Categorical Data Condition: These data are categorical.
Of course, in the event they decide to create a histogram or boxplot, there’s a Quantitative Data Condition as well.
- While it’s always okay to summarize quantitative data with the median and IQR or a five-number summary, we have to be careful not to use the mean and standard deviation if the data are skewed or there are outliers. Don’t let students calculate or interpret the mean or the standard deviation without checking the...
Not Skewed/No Outliers Condition: A histogram shows the data are reasonably symmetric and there are no outliers. Note that students must check this condition, not just state it; they need to show the graph upon which they base their decision.
Of course, these conditions are not earth-shaking, or critical to inference or the course. They serve merely to establish early on the understanding that doing statistics requires clear thinking and communication about what procedures to apply and checking to be sure that those procedures are appropriate.
Distinguish Between Them
All of mathematics is based on “If..., then...” statements. For example, if there is a right triangle, then the Pythagorean theorem can be applied. The fact that it’s a right triangle is the assumption that guarantees the equation a 2 + b 2 = c 2 works, so we should always check to be sure we are working with a right triangle before proceeding.
The same is true in statistics. The “If” part sets out the underlying assumptions used to prove that the statistical method works. If those assumptions are violated, the method may fail. The assumptions are about populations and models, things that are unknown and usually unknowable. And that presents us with a big problem, because we will probably never know whether an assumption is true.
There are three types of assumptions:
- Unverifiable. We must simply accept these as reasonable – after careful thought.
- Plausible, based on evidence. We test a condition to see if it’s reasonable to believe that the assumption is true.
- False, but close enough. We know the assumption is not true, but some procedures can provide very reliable results even when an assumption is not fully met. In such cases a condition may offer a rule of thumb that indicates whether or not we can safely override the assumption and apply the procedure anyway.
A condition, then, is a testable criterion that supports or overrides an assumption.
The 68-95-99.7 Rule
On an AP Exam students were given summary statistics about a century of rainfall in Los Angeles and asked if a year with only 10 inches of rain should be considered unusual. Many students observed that this amount of rainfall was about one standard deviation below average and then called upon the 68-95-99.7 Rule or calculated a Normal probability to say that such a result was not really very strange. Those students received no credit for their responses.

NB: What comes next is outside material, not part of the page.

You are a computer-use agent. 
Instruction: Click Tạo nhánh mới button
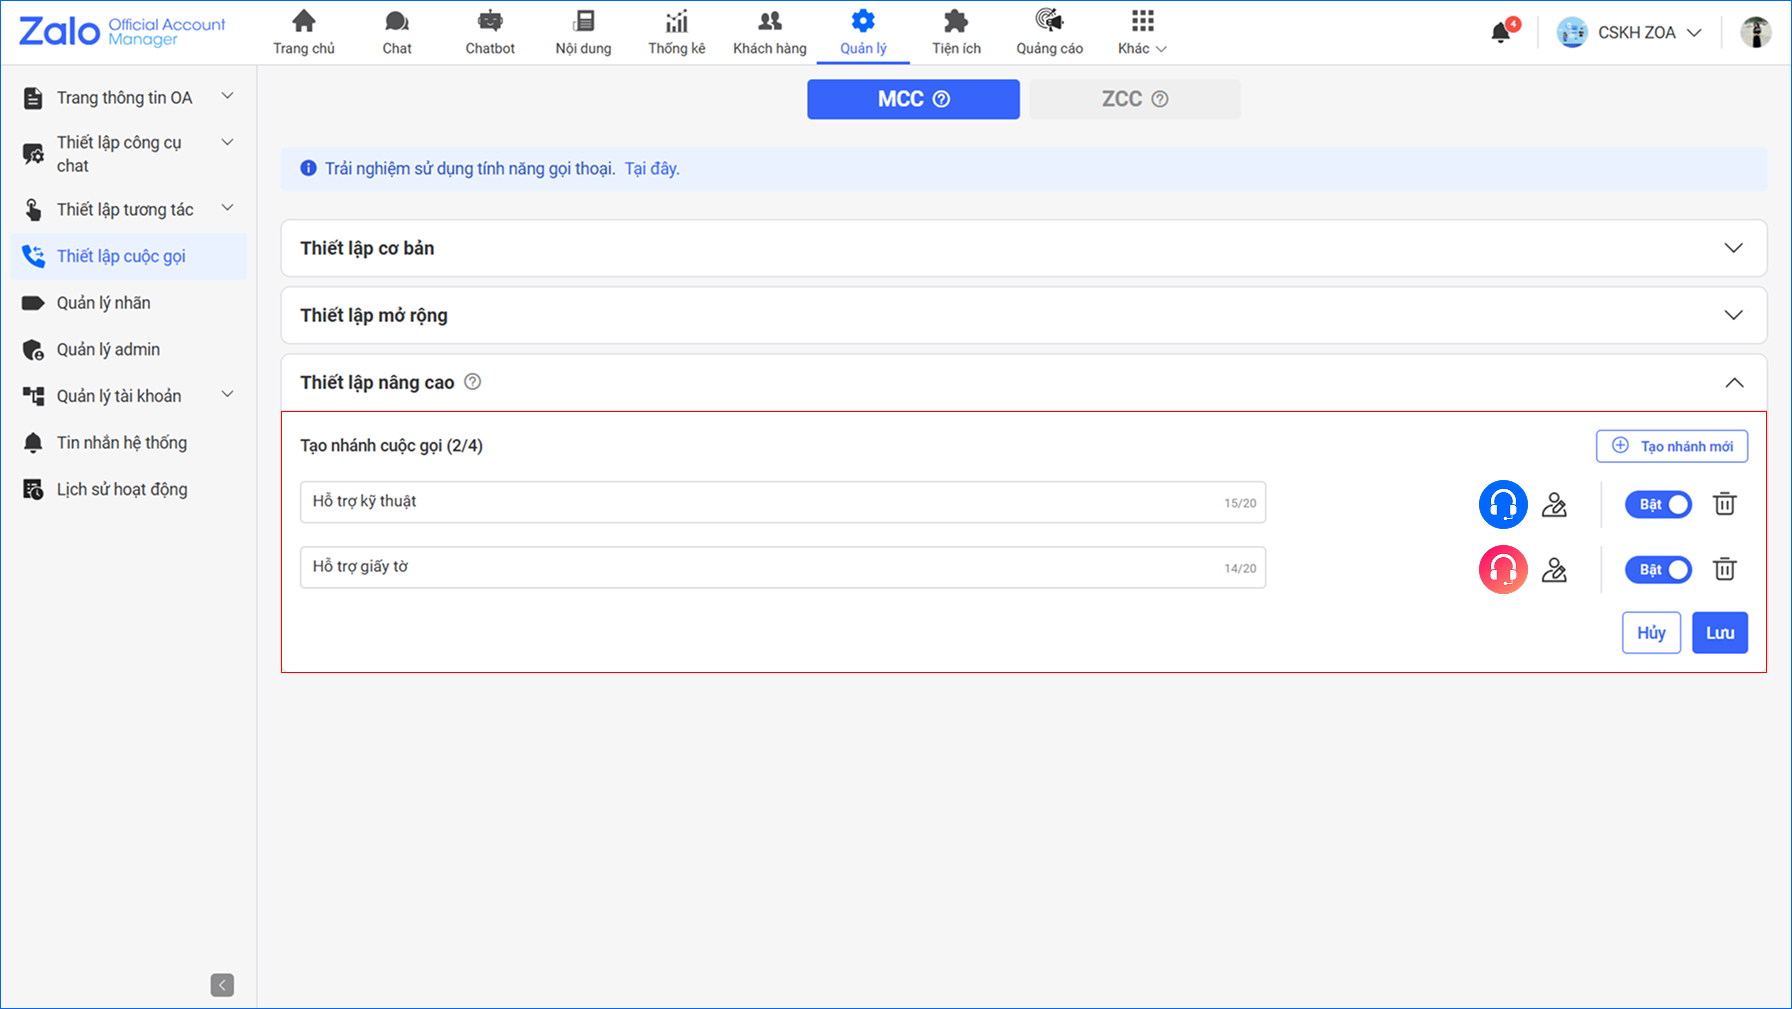[x=1672, y=446]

The other rainfall statistics that were reported – mean, median, quartiles – made it clear that the distribution was actually skewed. Students should have recognized that a Normal model did not apply. (The correct answer involved observing that 10 inches of rain was actually at about the first quartile, so 25 percent of all years were even drier than this one.)
Students will not make this mistake if they recognize that the 68-95-99.7 Rule, the z-tables, and the calculator’s Normal percentile functions work only under the...
Normal Distribution Assumption: The population is Normally distributed.
That’s a problem. We can never know whether the rainfall in Los Angeles, or anything else for that matter, is truly Normal. We never see populations; we can only see sets of data, and samples never are and cannot be Normal. However, if the data come from a population that is close enough to Normal, our methods can still be useful. We can plot our data and check the...
Nearly Normal Condition: The data are roughly unimodal and symmetric.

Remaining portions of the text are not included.